I warmly support what the noble Baroness is saying. It is not only lower-level qualifications; there are existing upper-level qualifications, for example, at level 4, which are very well regarded by industry and which are progression courses from level 3 to level 5 and a degree. We do not want them to disappear. They are a very important part of the technical education system of our country.
I thank the noble Lord, Lord Baker, for his comments. I am pleased that I am not the only one who is finding this amendment rather more confusing than I thought it was going to be. I thought it was going to be very straightforward, but it has brought in other aspects of the Bill. I hope it will be possible to have a meeting before Third Reading so that we can clarify what these two lists of qualifications will be and whether the B-list will be funded and recognised, or whether only the preferred A-list will lead on to apprenticeships and get the blessing of government. On the basis that further dialogue would be very welcome, I beg leave to withdraw the amendment.
My Lords, I support Amendment 17 in the name of the noble Lord, Lord Storey. It is widely recognised, including in a number of reports published by some of your Lordships’ committees, that the quality of careers education and advice in both schools and colleges has hitherto ranged on a spectrum from patchy to poor. Surely one reason for that is the lack of any real incentive for schools and colleges to up their game and improve their offer. It seems to me that one of the most effective incentives that could be put in place is for schools and colleges to know that the quality of their careers education will be a significant factor in determining what sort of rating they get when they are inspected by Ofsted.

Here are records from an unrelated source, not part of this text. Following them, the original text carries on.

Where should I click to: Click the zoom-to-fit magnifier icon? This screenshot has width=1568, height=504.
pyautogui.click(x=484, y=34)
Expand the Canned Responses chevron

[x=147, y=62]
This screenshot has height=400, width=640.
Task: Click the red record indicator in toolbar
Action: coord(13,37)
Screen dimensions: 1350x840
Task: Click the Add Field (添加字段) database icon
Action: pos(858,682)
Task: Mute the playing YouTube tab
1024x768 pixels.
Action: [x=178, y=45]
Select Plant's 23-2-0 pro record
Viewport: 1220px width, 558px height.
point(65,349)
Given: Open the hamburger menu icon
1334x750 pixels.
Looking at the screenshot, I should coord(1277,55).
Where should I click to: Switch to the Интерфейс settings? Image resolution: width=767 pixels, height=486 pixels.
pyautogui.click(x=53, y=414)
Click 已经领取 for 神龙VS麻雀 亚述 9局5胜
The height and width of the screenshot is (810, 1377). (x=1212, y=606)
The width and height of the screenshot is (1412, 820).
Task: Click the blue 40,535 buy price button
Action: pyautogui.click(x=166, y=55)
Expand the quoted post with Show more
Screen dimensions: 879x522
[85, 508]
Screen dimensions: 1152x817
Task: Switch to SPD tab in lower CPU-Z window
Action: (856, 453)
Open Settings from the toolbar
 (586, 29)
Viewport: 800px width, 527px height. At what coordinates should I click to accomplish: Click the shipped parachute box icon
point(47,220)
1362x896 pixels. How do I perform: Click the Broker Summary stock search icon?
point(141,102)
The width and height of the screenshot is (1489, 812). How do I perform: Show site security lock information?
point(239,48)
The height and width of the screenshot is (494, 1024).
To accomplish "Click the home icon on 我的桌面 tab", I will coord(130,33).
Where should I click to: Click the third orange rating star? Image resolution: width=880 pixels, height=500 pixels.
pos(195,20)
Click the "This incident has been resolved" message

As we have heard, some good things are happening: the National Careers Service is developing its offer and in particular I am very impressed by what I have seen of the Careers & Enterprise Company and its effort to put a network of schools co-ordinators in place. None the less, we still hear constantly that, although schools are good at reporting their academic progressions and the number of people who have gone on to university or further academic education, they are not nearly so good at talking about students who have gone on to apprenticeships or further levels of technical and professional education. I rather like that term “technical and professional”, and thought the Minister in the other place was also rather keen on it, but that does not appear to be necessarily the case.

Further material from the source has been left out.